**Direction 1**:
Answer these from the article on the Erlang preprocessor:
(a) Which article in the series is this one?
(b) What is Erl2ex?
(c) What syntax does the Erlang preprocessor "hijack"?
**Direction 2**:
Using the article on the Erlang preprocessor, explain why Elixir macros can easily reproduce the main use of Erlang preprocessor macros.
**Direction 3**:
In the article on the Erlang preprocessor, reproduce the passage from "This is the" up to and including "reproduced using Elixir.".

**Text section**:
This is the ninth of a series of articles on what I’ve learned about Erlang (and Elixir) from writing Erl2ex, an Erlang-to-Elixir transpiler. This week we continue coverage of the Erlang preprocessor, discussing how preprocessor features can be reproduced using Elixir.
Revisiting the Erlang preprocessor
Last time we began looking at the Erlang preprocessor, which is used extensively in Erlang code but does not have an equivalent in Elixir. We saw how the preprocessor “hijacks” the module attribute syntax to enable simple metaprogramming features. We also suggested that Elixir macros might be able to reproduce the same capabilities in a more integrated way.
This week we’ll take a deeper look at the question of whether Elixir macros can replace the Erlang preprocessor. At a basic level, it seems the main use case for Erlang preprocessor macros can easily be replicated. A preprocessor macro is simply a function-like construct that generates syntax to be injected into the source code, replacing any parameters inline. Here’s a simple example that we looked at last time:
Elixir macros perform the same basic function. They are functions that run at compile time, generating syntax (or more precisely, AST) to be injected into the parsed Elixir code, unquoting and replacing parameters. Here’s an Elixir example that mirrors the above Erlang macro:
For simple cases, this pattern should hold up and allow us to reproduce Erlang preprocessor constructs in fairly idiomatic Elixir. However, we also need to note a few differences between Erlang and Elixir that will make edge cases more difficult.

**Stored rows**:
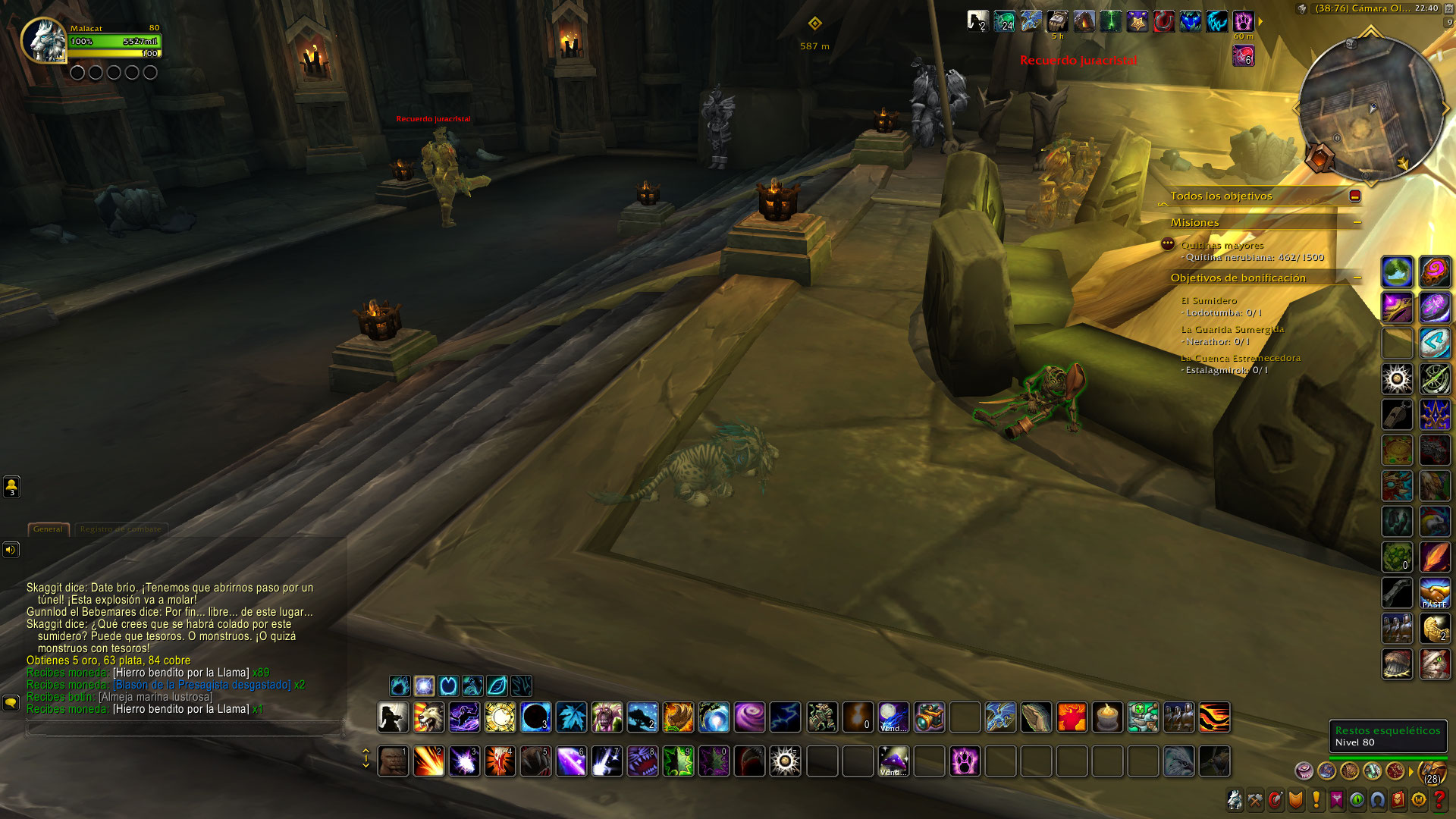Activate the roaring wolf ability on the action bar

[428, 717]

--

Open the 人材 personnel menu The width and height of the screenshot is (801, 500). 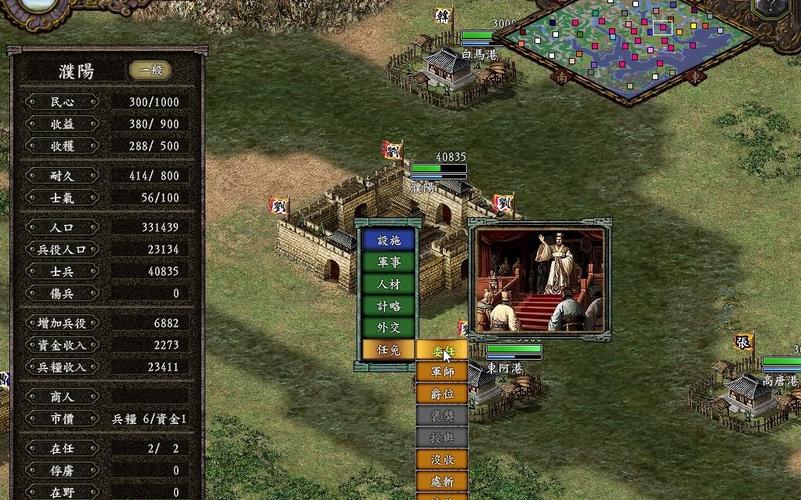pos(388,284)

**Result 1**:
(a) The ninth.
(b) An Erlang-to-Elixir transpiler.
(c) The module attribute syntax.

**Result 2**:
An Erlang preprocessor macro is a function-like construct that generates syntax, injects it into the source code and replaces any parameters inline. Elixir macros do the same basic job: they run at compile time, generate AST that is injected into the parsed code, and unquote and replace parameters.

**Result 3**:
This is the ninth of a series of articles on what I’ve learned about Erlang (and Elixir) from writing Erl2ex, an Erlang-to-Elixir transpiler. This week we continue coverage of the Erlang preprocessor, discussing how preprocessor features can be reproduced using Elixir.